Unser kostenloser PayPal Gebührenrechner zeigt Ihnen sofort, wie viel PayPal bei jeder Transaktion einbehält. Ob Sie als Händler Zahlungen empfangen, als Freelancer Rechnungen stellen oder als Privatperson Geld für Waren und Dienstleistungen erhalten — mit unserem Tool sehen Sie auf einen Blick, was bei Ihnen ankommt.
Wie funktionieren PayPal-Gebühren?
PayPal berechnet Gebühren nach dem Modell Prozentualer Anteil + Festgebühr pro Transaktion.
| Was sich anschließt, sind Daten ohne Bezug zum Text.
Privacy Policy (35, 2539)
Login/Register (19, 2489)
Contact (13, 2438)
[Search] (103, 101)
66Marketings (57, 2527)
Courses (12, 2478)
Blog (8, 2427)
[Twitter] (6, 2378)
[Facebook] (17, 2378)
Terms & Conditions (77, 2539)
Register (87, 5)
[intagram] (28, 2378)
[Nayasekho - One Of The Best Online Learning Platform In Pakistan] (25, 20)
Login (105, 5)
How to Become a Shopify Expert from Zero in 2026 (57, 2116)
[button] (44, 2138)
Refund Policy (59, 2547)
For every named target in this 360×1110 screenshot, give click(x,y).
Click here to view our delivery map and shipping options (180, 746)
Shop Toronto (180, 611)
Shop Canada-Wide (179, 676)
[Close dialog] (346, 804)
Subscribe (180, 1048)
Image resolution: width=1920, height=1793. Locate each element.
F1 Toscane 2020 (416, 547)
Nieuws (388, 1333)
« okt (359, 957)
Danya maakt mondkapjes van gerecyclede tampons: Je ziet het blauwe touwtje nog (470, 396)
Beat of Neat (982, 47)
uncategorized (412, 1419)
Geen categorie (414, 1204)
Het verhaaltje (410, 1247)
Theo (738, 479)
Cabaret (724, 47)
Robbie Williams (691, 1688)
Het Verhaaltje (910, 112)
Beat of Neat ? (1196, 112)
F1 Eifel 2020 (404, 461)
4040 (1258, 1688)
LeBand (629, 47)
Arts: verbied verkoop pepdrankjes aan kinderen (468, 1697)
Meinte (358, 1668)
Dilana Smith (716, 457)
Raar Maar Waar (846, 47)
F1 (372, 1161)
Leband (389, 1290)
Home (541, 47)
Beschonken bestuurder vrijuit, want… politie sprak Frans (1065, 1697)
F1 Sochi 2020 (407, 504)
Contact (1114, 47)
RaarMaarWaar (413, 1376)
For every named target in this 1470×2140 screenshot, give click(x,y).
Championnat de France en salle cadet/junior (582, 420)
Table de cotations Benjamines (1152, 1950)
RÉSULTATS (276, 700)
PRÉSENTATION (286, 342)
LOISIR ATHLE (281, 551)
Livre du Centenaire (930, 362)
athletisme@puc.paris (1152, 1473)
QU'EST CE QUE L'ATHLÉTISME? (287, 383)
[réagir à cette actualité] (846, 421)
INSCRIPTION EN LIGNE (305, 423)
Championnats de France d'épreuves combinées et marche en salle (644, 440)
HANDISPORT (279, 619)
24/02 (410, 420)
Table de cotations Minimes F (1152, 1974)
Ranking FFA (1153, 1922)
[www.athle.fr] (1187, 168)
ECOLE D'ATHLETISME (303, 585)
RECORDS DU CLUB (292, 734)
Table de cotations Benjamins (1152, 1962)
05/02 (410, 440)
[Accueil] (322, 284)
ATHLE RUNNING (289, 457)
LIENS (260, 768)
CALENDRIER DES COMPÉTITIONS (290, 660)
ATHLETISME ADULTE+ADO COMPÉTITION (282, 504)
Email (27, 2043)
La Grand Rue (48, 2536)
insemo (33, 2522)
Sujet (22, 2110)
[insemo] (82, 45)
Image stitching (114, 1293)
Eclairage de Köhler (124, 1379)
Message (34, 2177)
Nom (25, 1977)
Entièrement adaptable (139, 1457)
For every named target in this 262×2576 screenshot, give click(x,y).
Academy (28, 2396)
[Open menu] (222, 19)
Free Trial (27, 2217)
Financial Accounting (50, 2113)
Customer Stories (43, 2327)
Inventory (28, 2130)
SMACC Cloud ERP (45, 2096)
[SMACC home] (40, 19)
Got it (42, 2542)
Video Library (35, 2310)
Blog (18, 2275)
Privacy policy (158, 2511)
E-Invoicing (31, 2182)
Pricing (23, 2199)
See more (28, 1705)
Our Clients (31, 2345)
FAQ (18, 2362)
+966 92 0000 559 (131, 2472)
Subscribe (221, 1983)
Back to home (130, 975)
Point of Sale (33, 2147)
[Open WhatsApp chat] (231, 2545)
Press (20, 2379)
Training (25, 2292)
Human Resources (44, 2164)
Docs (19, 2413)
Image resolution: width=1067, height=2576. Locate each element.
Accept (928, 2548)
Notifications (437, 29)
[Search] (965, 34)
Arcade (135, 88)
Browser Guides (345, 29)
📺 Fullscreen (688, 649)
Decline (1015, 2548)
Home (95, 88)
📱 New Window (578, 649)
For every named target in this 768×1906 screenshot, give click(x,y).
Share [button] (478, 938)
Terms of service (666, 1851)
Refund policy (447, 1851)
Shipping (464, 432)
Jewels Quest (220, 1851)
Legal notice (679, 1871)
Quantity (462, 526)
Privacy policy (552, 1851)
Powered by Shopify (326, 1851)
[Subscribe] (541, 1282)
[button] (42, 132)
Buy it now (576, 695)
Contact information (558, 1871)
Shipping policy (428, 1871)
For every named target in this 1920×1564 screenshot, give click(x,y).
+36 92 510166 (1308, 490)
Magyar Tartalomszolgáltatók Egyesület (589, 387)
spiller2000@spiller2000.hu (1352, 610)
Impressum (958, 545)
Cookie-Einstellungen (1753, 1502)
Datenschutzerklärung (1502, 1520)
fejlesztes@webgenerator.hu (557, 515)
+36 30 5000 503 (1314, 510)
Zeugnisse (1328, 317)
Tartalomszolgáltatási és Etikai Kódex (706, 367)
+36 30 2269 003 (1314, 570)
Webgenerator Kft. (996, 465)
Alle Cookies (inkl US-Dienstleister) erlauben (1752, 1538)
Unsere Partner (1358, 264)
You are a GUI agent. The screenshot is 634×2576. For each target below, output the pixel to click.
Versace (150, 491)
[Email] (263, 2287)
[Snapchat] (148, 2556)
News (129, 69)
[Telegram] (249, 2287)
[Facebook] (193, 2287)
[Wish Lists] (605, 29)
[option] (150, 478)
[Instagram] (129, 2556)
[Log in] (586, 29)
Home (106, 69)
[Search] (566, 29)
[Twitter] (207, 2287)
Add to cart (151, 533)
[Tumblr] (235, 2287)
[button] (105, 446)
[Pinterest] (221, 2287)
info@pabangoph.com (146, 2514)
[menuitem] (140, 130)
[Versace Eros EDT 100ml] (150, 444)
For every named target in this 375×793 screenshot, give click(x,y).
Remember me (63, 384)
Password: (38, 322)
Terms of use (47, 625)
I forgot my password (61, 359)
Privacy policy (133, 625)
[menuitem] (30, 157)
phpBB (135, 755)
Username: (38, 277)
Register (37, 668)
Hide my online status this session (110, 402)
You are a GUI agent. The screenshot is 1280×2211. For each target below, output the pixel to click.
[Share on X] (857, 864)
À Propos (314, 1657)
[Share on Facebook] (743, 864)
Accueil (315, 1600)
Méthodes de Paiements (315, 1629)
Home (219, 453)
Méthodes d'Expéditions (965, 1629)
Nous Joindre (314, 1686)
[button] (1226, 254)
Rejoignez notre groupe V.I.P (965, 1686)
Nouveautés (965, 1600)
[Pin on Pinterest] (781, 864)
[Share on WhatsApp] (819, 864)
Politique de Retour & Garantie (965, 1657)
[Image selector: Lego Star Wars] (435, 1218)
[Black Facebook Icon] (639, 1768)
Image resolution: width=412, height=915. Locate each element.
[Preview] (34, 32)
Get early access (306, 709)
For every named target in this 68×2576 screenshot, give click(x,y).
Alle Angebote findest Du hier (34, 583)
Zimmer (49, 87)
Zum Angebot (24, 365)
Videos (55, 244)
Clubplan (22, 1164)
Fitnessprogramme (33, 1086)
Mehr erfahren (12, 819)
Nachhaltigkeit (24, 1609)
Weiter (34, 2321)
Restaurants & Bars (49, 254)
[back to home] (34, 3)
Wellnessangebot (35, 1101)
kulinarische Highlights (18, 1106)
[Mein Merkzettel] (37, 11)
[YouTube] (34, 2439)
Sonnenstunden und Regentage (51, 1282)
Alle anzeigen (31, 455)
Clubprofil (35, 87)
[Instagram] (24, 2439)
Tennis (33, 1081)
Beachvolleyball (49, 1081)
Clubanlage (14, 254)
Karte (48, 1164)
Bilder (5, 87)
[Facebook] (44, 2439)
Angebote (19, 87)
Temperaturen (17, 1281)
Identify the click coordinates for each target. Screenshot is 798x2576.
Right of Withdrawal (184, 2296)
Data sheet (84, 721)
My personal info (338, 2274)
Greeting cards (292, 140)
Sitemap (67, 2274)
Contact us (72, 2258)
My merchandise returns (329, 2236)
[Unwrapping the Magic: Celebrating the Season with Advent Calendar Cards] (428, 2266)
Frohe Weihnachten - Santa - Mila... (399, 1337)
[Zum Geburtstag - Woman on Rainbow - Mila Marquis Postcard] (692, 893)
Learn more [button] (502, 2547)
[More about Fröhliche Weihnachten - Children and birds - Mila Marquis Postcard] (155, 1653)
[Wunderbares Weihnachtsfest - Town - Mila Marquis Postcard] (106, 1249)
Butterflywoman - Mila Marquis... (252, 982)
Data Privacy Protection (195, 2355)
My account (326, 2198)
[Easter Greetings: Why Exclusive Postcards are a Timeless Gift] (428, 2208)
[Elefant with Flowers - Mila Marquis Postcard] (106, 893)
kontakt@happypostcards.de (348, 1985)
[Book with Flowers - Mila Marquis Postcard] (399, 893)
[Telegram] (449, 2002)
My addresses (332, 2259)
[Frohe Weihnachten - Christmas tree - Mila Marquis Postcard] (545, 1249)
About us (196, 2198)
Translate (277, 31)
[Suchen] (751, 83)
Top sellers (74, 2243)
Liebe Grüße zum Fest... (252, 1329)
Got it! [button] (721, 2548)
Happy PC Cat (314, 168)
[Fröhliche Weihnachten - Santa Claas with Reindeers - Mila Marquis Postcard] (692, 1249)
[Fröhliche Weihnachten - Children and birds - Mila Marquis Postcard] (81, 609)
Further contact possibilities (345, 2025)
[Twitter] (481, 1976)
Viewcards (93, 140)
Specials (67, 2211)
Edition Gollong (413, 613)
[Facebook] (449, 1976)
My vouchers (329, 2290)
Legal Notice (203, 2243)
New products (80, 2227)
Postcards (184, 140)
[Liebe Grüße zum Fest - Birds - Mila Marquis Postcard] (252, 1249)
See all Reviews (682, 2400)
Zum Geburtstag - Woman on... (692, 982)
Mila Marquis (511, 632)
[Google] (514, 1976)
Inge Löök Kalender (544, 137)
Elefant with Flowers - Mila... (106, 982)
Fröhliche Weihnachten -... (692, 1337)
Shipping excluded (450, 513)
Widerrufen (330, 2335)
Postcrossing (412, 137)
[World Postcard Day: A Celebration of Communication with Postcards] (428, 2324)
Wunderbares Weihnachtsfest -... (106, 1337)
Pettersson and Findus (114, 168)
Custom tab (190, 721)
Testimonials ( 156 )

Die genaue Höhe hängt von drei Faktoren ab:
- Transaktionstyp: PayPal Checkout (Standard für Shops), Waren & Dienstleistungen (P2P), QR-Code-Zahlungen oder Freunde & Familie
- Region des Absenders: Zahlungen aus dem EWR (Inland), Großbritannien oder anderen Ländern haben unterschiedliche Gebühren
- Währung: Die Festgebühr variiert je nach empfangener Währung (für EUR: 0,39 € bzw. 0,35 €)
PayPal-Gebühren für Verkäufer 2025/2026
Die aktuellen Standard-Gebühren für den deutschen Markt (empfangene Währung: Euro):
- PayPal Checkout: 2,99 % + 0,39 € — der Standard für Online-Shops und Geschäftskunden
- Waren & Dienstleistungen: 2,49 % + 0,35 € — für Privatpersonen, die über den P2P-Button verkaufen
- QR-Code-Zahlungen: Nur 0,90 % (keine Festgebühr) — ideal für stationäre Händler
- Freunde & Familie: Kostenlos innerhalb des EWR — aber nur für echte Privatüberweisungen erlaubt
Internationale Zuschläge
Bei grenzüberschreitenden Zahlungen berechnet PayPal zusätzliche Gebühren:
- Innerhalb des EWR: Kein Zuschlag (0 %)
- Großbritannien: +1,29 % auf die Basisgebühr
- Alle anderen Länder: +1,99 % (USA, Kanada, Asien usw.)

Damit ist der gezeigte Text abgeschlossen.